Task brief: Give the rows below as a Markdown table with two columns, No. and Text, holding each line's number and the line itself. Skip blank lines and leave the pictures out.

╭──

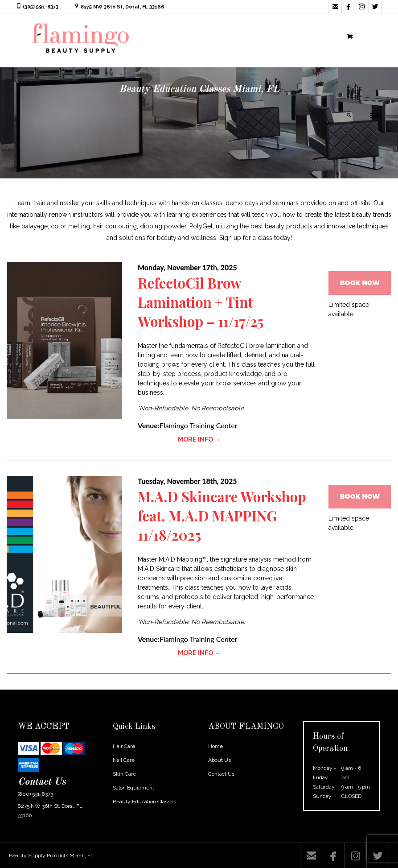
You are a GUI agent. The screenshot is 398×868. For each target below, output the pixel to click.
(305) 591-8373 (41, 7)
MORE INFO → (199, 439)
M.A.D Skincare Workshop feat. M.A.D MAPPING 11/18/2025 (224, 515)
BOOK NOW (360, 283)
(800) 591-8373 (35, 794)
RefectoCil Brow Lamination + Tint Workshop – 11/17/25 (202, 302)
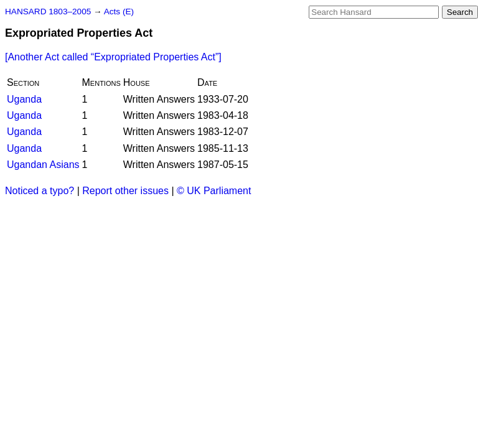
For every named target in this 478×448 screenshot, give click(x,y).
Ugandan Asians (43, 164)
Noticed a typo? (39, 190)
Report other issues (125, 190)
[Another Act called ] (113, 57)
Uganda (24, 99)
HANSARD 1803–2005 (48, 11)
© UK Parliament (213, 190)
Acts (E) (119, 11)
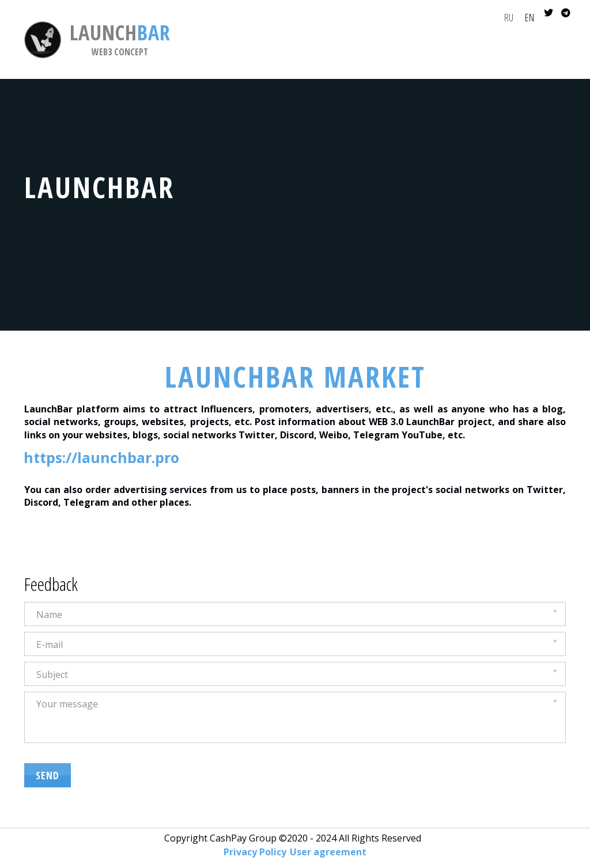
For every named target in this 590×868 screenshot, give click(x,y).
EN (530, 17)
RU (509, 17)
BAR (120, 32)
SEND (47, 775)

╰──

Problem solution:
| No. | Text |
|---|---|
| 1 | You are a GUI agent. The screenshot is 398×868. For each target below, output the pixel to click. |
| 2 | (305) 591-8373 (41, 7) |
| 3 | MORE INFO → (199, 439) |
| 4 | M.A.D Skincare Workshop feat. M.A.D MAPPING 11/18/2025 (224, 515) |
| 5 | BOOK NOW (360, 283) |
| 6 | (800) 591-8373 (35, 794) |
| 7 | RefectoCil Brow Lamination + Tint Workshop – 11/17/25 (202, 302) |
| 8 | For every named target in this 478×448 screenshot, give click(x,y). |
| 9 | Ugandan Asians (43, 164) |
| 10 | Noticed a typo? (39, 190) |
| 11 | Report other issues (125, 190) |
| 12 | [Another Act called ] (113, 57) |
| 13 | Uganda (24, 99) |
| 14 | HANSARD 1803–2005 (48, 11) |
| 15 | © UK Parliament (213, 190) |
| 16 | Acts (E) (119, 11) |
| 17 | For every named target in this 590×868 screenshot, give click(x,y). |
| 18 | EN (530, 17) |
| 19 | RU (509, 17) |
| 20 | BAR (120, 32) |
| 21 | SEND (47, 775) |